Bazı eski dergileri ve kitap eklerini, bugün geldiğimiz yeri daha açık görmek için karıştırırım. Sahaflara da bu açıdan yaklaşır, böylece onlarca yılın değişimine zaman tünelinden geçiyormuşçasına şahit olurum. Bu yüzden şehrin en bilge yaşlıları gibi gelmiştir bana sahaflar. İşte, Hilmi Yavuz’un Kürşat Oğuz’a verdiği 16 Nisan 2006 tarihli söyleşide, şu sorunun altını cevabıyla birlikte çizmişim: “İster miydiniz Tayyip Erdoğan bir gün meydanlara çıkıp, Mehmet Akif yerine sizin şiirinizi okusun, Hilmi Yavuz der ki diye başlasın…” (Akşam Kitap)
       Gerçekten, şiir yazmadığı halde, sırf okuyuşuyla şairlerin gündemine girmeyi başardı Tayyip Erdoğan. Şair olan başbakanımız da vardı: Bülent Ecevit, ancak onun şiir konusunda Tayyip Erdoğan kadar karizma yaratamadığı açık, hatta öznel değil, bilimsel bir gerçek. Bülent Ecevit, duygusallıktan kaybetti, hem siyasette hem şiirde, yaşlılıkla gelen küskünlük ise onu bitirdi.
       Sanırım, şairler halka mal olmak için siyasilere ihtiyaç duymakta, durum bu raddeye vardı ne yazık ki. Tabii, Tayyip Erdoğan’ın şairler ünlensin için değil, sözü tam gediğine oturtmak için şiir okuduğunu bilmekteyiz. Daha çok da o, retoriğe yakın, ruhu coşturacak metinler seçiyor. Bir hatip tavrıdır bu. Hilmi Yavuz’un son derece nesnel ve şairane cevabına gelelim: “Benim bir şiirimin böyle herhangi bir bağlamda okunabilmesi mümkün değil. Olursa böyle bir şey çok şaşırırım. Ama istemem. Sadece Tayyip bey için değil herhangi bir siyasal parti liderinin benim şiirimi kendisine ilişkin bir sübjektif haz edinmenin ötesinde okunmasını istemem.” Hilmi Yavuz, kendi poetikasının haddini (sınır) iyi biliyor, zorlamıyor; meydanları inletsin için yazmadım ben şiirimi, ruha huzur versin diye söyledim, diyor.

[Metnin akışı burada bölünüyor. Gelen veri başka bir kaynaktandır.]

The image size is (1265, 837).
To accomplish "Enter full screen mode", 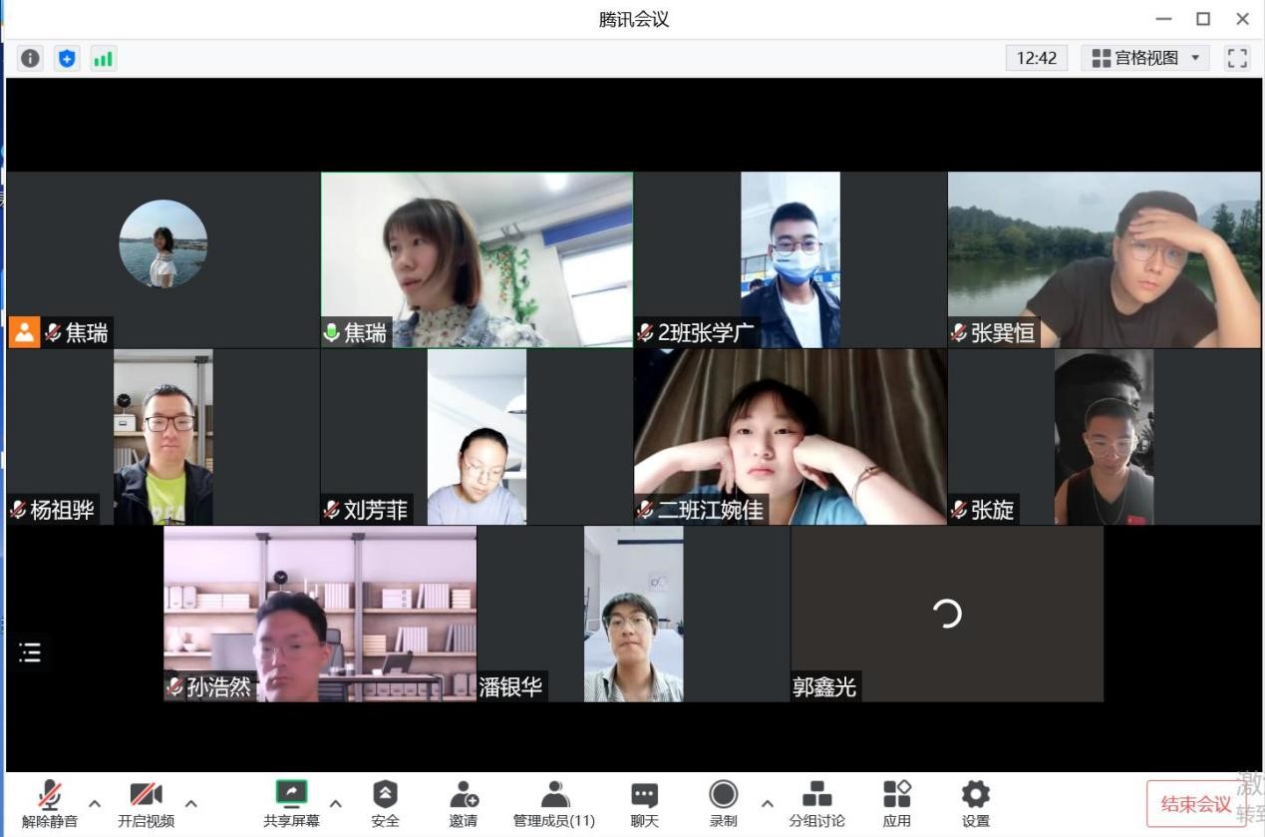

Ya da en azından ben böyle anlıyorum metni.
       Hatırlayın, şöyle bir inanış da vardır: İyi şiir, bestelenmez. Bu konu üzerine ben bir ara düşünmüş ve şu sonuca varmıştım: Sanat müziği üzerine rock müzik yapmak nasıl mümkün değilse, şiirin de bir müziği vardır, tekrar üzerine müzik yapamayız. Hilmi Yavuz, hele de poetika konusunda katı prensiplerle hareket ediyor, bir şeye inanmaya görsün. Ama yine de diyorum, Tayyip Erdoğan, en azından yemekli bir toplantıda Hilmi Yavuz’un şiirini okusa ve bu şiir üzerine yorumlar yapsa; Hilmi Yavuz sevinir, çünkü Divan edebiyatı geleneğine bağlı o, saray ve bürokrasi tarafından hatırlanmaktan rahatsızlık duymayacaktır.